Saudi Arabia Crackdown on Corruption Impacts Defaulted Sukuk

Photo : Peter Dowley/CC/Flickr

Sukuk Default – Saad Group Head Arrested in Saudi Arabia

Maan Al Sanea was arrested by Saudi authorities in October on charges of evading justice and owing large sums of money to creditors. He is also accused in the English courts of a $650m (£495m) fraud that has triggered a battle between hedge funds and the French bank BNP Paribas.
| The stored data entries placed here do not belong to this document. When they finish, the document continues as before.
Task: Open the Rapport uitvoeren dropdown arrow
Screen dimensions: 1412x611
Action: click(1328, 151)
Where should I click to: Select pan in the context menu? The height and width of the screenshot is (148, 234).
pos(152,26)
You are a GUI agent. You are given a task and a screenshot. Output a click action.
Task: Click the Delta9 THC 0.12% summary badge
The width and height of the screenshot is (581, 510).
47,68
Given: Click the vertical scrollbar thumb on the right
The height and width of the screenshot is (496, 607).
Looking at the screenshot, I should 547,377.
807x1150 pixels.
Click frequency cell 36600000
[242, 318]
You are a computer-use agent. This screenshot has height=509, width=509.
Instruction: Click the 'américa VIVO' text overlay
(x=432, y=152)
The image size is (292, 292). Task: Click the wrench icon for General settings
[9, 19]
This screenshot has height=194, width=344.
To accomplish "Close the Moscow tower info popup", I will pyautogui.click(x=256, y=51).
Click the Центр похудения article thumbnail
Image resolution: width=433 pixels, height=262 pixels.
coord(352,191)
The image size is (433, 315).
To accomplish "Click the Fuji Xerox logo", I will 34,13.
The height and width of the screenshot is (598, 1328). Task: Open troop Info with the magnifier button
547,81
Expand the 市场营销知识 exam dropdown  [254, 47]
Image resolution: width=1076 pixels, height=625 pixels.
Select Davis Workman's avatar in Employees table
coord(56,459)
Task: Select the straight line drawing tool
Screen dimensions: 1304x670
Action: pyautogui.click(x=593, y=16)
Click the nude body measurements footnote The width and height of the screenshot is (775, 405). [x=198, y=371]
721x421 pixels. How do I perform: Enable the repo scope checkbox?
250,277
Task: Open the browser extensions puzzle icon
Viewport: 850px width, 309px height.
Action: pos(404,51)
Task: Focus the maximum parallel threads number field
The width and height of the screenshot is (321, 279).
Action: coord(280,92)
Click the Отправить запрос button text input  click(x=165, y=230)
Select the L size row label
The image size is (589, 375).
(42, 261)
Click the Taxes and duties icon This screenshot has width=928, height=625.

The Telegraph reported Mr Maan’s $22bn Saad Group, collapsed in 2009, triggering a long battle by creditors to recover billions. Fortress Investment Group are pursuing BNP Paribas over its role in arranging a $650m sukuk, sold to them by a special purpose vehicle owned by Saad in 2007.

Missing Wet Ink Signature

The Trustee (Golden Belt 1 Sukuk Company) and various hedge fund investors are suing BNP Paribas alleging BNP “negligently failed to take sufficient care or steps” to ensure that it had security over the assets used to back the sukuk. The negligence and breach of contract claims stem from a $650m Islamic finance transaction which was rendered worthless because the bank failed to get a proper signature from Maan al-Sanea. BNP acted as the arranger, manager and bookrunner for the transaction. The “wet ink” signature is necessary to make a contract binding in Saudi law.

Golden Belt Sukuk

The Golden Belt sukuk was originated by the Saad Trading and Contracting Company and launched in 2007. The payments default occurred in November 2009.